**YOUR INSTRUCTIONS**
If a line in the entries contains the string "computer", include that line in your answer.

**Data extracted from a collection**

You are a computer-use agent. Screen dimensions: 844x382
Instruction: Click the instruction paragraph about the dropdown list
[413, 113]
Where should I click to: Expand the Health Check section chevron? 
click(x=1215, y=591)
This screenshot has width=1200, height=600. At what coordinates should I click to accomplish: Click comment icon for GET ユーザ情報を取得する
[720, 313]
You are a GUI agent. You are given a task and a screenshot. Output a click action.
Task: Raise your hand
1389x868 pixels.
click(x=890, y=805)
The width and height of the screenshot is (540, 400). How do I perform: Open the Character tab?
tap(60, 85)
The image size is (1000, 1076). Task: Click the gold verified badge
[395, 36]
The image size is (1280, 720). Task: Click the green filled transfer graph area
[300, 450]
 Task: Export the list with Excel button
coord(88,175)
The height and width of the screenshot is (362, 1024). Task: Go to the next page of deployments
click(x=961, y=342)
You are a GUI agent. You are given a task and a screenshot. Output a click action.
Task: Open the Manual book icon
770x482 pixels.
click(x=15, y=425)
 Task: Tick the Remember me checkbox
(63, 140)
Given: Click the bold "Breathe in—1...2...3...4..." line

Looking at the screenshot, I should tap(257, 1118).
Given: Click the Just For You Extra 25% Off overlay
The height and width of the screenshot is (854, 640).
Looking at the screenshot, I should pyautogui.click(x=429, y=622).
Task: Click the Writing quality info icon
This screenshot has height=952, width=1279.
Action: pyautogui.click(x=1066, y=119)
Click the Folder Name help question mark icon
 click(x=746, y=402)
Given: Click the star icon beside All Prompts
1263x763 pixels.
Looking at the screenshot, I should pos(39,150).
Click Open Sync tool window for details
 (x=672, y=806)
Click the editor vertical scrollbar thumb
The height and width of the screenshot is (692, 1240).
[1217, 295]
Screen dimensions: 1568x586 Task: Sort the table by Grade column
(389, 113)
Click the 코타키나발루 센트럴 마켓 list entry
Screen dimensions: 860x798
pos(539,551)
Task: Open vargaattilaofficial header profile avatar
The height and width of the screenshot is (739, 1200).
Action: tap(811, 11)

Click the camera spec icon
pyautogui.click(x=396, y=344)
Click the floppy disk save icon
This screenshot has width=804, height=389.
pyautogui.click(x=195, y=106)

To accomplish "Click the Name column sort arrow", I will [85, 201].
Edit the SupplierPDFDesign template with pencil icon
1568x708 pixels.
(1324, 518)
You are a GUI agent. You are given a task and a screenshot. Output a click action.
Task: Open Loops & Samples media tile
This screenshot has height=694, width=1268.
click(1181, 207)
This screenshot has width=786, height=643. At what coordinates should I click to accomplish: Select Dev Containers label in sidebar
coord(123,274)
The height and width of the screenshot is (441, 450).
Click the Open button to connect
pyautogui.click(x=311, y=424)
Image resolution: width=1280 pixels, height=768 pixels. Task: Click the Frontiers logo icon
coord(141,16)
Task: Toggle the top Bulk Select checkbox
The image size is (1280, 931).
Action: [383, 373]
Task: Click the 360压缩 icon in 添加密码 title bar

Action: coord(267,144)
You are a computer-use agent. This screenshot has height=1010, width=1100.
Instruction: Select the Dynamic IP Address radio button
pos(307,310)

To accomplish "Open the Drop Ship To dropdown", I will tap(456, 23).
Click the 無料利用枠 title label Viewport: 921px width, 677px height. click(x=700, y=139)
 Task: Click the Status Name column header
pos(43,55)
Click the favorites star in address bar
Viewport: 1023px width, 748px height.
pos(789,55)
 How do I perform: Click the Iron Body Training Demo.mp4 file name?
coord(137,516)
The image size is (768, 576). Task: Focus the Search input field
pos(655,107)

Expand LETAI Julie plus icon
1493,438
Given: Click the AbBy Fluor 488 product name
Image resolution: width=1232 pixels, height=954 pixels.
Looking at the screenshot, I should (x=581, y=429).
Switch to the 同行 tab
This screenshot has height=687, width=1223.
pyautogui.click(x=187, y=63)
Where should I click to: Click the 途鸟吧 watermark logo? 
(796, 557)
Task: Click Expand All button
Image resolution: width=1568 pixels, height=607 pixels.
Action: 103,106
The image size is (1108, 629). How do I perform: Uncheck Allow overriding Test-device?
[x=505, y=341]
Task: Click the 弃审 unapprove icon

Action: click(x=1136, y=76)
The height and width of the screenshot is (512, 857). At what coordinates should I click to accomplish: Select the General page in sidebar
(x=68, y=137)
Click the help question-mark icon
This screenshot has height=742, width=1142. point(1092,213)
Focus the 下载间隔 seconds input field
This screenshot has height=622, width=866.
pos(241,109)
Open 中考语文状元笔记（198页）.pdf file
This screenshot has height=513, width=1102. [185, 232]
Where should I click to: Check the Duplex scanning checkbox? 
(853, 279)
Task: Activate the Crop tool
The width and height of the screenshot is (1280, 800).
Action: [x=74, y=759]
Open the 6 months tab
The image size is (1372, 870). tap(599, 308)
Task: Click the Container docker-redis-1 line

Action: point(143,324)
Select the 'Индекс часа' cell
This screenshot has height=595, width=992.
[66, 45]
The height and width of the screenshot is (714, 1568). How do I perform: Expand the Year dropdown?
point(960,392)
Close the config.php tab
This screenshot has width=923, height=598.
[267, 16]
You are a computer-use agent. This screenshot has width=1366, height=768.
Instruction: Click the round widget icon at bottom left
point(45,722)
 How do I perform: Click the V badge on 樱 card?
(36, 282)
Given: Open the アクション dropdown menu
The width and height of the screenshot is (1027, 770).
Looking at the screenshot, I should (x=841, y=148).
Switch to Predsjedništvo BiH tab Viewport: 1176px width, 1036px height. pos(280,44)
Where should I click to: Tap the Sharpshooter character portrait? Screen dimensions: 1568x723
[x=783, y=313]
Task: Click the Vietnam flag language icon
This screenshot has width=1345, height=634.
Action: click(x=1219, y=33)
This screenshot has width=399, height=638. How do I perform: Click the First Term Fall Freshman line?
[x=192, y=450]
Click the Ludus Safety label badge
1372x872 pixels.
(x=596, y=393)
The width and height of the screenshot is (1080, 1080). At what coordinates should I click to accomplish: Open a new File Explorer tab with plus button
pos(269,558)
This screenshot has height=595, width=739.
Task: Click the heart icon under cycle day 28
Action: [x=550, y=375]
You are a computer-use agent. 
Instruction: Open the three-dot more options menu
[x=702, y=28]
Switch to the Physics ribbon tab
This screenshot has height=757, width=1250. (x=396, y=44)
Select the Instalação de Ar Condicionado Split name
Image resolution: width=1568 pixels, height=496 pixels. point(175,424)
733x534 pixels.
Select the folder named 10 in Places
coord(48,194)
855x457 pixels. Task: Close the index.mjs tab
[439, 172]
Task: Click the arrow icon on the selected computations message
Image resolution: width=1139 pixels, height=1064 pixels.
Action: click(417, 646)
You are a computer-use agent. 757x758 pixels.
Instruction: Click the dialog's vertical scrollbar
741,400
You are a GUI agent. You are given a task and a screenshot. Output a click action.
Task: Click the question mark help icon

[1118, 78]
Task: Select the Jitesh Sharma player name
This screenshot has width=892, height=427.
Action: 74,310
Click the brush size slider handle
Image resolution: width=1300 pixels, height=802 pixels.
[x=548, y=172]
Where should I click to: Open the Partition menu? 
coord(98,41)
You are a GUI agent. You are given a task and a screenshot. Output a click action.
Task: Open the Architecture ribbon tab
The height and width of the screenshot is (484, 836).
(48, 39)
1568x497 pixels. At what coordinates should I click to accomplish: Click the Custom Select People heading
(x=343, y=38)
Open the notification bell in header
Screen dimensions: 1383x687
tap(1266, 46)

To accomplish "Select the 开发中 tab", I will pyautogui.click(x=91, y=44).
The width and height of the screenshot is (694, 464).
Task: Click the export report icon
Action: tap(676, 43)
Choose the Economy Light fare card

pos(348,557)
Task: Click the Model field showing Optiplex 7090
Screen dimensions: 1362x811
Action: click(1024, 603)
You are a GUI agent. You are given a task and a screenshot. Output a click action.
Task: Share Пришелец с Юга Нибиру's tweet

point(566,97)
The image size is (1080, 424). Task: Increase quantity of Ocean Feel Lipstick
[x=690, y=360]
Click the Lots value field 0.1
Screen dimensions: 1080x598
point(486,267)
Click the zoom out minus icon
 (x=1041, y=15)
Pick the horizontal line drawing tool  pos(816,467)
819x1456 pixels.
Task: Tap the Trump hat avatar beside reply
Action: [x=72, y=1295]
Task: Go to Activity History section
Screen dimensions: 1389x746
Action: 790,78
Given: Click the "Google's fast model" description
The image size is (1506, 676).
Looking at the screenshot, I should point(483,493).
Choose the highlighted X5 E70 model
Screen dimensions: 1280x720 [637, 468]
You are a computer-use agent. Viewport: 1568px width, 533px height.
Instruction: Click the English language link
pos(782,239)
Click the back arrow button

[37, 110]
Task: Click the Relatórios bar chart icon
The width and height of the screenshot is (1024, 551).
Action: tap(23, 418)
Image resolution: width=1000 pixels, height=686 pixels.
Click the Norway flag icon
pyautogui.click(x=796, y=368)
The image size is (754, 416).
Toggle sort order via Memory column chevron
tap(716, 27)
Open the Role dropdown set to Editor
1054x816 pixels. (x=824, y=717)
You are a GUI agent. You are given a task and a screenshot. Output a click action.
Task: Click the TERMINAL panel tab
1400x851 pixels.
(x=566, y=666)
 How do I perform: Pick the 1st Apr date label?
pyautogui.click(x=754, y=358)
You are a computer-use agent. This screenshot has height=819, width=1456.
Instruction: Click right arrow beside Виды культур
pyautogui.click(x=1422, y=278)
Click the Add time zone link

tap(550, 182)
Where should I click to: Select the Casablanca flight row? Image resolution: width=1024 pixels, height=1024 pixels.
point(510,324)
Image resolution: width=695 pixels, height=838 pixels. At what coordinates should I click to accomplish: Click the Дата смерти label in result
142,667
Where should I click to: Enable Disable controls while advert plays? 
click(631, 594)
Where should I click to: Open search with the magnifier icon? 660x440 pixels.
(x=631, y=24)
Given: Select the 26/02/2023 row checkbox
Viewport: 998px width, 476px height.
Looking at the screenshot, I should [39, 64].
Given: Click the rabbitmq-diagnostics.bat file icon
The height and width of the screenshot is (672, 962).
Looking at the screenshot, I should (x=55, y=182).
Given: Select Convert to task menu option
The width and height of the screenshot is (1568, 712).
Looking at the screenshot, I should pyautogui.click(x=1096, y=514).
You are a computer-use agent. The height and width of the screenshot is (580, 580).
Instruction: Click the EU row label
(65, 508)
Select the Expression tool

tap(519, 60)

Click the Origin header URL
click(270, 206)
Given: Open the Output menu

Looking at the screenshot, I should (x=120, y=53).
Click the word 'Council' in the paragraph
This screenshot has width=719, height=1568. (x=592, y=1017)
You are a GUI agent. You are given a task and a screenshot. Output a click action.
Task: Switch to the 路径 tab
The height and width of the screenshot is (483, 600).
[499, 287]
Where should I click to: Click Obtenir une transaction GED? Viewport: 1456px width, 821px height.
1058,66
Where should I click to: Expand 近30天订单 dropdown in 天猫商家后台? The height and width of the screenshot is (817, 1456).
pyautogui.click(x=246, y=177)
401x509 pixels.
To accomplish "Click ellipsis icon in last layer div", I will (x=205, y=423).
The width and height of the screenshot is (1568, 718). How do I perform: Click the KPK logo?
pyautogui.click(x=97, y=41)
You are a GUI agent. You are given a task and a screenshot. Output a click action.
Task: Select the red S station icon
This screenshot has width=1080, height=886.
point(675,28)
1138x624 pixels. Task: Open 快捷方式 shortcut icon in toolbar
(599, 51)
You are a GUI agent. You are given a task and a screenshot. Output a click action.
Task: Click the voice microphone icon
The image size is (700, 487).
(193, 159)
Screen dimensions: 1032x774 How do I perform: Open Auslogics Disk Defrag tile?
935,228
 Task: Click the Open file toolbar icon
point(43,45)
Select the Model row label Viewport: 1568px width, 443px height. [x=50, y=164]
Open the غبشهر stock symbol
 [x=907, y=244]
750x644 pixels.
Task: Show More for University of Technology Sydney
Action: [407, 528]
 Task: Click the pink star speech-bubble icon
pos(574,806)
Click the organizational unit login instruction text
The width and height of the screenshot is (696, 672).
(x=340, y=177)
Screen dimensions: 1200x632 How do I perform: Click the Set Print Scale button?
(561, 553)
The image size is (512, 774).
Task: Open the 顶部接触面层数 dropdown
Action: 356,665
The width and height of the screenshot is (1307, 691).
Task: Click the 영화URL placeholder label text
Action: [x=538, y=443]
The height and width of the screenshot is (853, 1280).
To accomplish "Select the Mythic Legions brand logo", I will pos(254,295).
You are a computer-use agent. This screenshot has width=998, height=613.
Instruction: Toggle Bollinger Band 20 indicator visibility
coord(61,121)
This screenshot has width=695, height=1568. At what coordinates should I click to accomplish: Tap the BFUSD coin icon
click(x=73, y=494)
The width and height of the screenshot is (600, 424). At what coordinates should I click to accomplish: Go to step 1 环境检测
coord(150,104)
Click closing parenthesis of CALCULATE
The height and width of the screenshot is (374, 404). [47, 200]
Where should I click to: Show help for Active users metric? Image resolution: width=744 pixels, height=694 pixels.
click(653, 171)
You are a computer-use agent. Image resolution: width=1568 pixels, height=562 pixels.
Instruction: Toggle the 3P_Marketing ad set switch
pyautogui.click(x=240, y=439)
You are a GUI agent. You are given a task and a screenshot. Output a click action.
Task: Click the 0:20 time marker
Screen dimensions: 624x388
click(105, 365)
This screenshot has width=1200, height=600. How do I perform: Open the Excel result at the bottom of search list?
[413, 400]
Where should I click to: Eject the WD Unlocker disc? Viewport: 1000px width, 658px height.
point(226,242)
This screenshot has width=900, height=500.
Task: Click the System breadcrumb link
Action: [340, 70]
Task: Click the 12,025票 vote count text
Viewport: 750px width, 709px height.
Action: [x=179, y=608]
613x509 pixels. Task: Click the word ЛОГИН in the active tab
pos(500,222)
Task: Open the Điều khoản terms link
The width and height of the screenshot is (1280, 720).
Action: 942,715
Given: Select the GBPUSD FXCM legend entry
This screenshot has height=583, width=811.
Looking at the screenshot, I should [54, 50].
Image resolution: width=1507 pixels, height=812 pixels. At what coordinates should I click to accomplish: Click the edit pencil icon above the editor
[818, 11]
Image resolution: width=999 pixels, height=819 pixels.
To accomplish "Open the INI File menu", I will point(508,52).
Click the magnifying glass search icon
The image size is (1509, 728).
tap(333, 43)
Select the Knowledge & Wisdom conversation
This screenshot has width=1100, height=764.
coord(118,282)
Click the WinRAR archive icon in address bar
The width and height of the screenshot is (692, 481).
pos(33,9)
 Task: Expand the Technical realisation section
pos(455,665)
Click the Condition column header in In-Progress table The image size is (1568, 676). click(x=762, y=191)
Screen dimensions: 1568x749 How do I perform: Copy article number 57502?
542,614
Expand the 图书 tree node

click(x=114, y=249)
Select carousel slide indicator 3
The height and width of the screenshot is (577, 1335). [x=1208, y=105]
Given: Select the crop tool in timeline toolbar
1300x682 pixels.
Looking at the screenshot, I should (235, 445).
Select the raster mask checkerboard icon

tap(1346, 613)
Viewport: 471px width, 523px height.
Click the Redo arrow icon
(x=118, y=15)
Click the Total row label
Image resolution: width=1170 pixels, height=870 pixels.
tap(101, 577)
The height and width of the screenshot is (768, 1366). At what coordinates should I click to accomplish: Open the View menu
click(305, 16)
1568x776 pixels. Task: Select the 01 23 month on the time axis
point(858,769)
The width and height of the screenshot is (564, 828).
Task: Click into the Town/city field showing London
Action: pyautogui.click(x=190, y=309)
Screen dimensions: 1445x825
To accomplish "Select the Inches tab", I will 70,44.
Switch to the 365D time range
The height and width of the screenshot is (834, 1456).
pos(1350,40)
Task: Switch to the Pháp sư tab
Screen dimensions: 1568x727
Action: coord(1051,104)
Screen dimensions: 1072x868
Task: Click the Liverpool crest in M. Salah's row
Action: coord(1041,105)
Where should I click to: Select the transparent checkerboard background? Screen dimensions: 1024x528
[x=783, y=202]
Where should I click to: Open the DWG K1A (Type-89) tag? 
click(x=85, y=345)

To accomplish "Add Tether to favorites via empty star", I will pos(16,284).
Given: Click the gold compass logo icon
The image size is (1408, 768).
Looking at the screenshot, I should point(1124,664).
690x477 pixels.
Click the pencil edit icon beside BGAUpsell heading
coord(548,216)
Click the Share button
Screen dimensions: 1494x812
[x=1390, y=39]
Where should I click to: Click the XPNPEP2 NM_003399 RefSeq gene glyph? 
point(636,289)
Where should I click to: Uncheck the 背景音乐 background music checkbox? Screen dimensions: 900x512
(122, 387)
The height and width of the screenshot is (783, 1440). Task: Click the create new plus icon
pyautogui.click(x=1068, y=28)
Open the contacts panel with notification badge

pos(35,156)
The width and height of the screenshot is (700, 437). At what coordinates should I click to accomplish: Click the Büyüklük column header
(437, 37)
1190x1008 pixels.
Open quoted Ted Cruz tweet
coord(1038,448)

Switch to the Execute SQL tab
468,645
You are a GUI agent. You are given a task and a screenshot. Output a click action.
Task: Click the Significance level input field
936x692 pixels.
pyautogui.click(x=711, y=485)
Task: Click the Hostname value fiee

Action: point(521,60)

**REPLY**
You are a computer-use agent. Screen dimensions: 844x382
You are a computer-use agent. This screenshot has height=1010, width=1100.
You are a computer-use agent. This screenshot has width=1366, height=768.
You are a computer-use agent. 
You are a computer-use agent. 757x758 pixels.
You are a computer-use agent. Viewport: 1568px width, 533px height.
You are a computer-use agent. This screenshot has height=819, width=1456.
You are a computer-use agent. The height and width of the screenshot is (580, 580).
You are a computer-use agent. This screenshot has width=998, height=613.
You are a computer-use agent. Image resolution: width=1568 pixels, height=562 pixels.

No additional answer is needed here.